The heightened risk of groundwater contamination associated with Tesla’s factory comes from the fact that it is in part built atop a designated water protection area. According to Konsbein, the Leibnitz Institute researcher, these are areas that lie in close proximity to where groundwater and surface water interchange, meaning there is a high risk of chemical contaminants being able to enter the system there. Strict rules normally apply in these areas - it is, for example, illegal to park a car in a water protection area, as there would be a risk that substances such as motor oil or gasoline might leak from it and seep into the ground.

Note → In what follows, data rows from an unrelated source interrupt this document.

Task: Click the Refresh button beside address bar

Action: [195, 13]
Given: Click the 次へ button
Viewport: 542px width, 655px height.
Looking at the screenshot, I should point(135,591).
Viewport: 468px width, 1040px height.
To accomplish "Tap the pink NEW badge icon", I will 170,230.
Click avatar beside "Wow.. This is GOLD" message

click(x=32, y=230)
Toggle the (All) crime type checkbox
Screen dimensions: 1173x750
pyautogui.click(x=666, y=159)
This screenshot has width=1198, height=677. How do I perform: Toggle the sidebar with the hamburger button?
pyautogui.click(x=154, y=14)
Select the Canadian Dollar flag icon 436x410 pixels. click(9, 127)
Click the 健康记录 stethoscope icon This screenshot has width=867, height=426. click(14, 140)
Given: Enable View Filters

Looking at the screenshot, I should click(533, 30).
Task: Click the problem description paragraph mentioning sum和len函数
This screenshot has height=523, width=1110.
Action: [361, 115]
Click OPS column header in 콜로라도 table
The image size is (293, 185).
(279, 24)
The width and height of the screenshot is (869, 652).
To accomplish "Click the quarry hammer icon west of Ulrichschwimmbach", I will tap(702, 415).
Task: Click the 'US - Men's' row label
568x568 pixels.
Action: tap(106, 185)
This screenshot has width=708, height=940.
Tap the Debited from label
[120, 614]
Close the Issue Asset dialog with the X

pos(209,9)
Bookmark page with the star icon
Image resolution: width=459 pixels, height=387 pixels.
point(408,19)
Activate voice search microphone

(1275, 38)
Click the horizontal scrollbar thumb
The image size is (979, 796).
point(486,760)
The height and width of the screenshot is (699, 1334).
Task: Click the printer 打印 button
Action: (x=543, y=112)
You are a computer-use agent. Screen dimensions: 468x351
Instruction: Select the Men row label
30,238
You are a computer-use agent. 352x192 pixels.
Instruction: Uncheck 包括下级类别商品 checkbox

“This area supplies the region and Berlin, and we are risking the provision of water to the Capitol and the region through potential contamination. We already don’t have enough water.” Kutschick said
But in a region eager for large scale investment after 30 years of neglect, the political-economic considerations of the state have won out over the concerns of local activists. Political support for the project, at the state and federal level, has been broad based.
A forest service road leads to the construction site of Tesla’s Gigafactory in Grünheide, Brandenburg.
Photo: Michael Grubb 2022
Tesla submitted many thousands of pages of environmental reviews to the state government, which approved them, allowing the company to move forward on construction of its factory in the water protection area. The process was given a nod of approval even by Anton Hofreiter, head of the Green Party faction in the Bundestag. “The approval process has run smoothly and to the letter of the law,” he said after visiting the construction site in August 2021. “I think it is great that zero emission cars will be built here.”
Since then gleaming new electric cars have continued to roll out of the factory in Grünheide, but it remains an immense construction site. Kutschick, the local activist, led the group down underneath a highway overpass and along the fencing the abuts the cement shell of the soon to be battery factory. She pointed out the disorderly piles of construction material strewn about below swiveling cranes. The proximity to the site was accompanied by a cacophony of sounds – tanker trucks moving along the gravel roads, power tools in use, the sound of cars passing on the street behind.
She strained to raise her voice above it all. “Tesla is the blueprint for many projects that are coming in Germany. LNG terminals, wind energy projects; the citizens won’t see it coming, how quickly these things will simply be forced upon them.”
**This piece was produced as part of the coursework in the MA in Digital Journalism at the HMKW Berlin.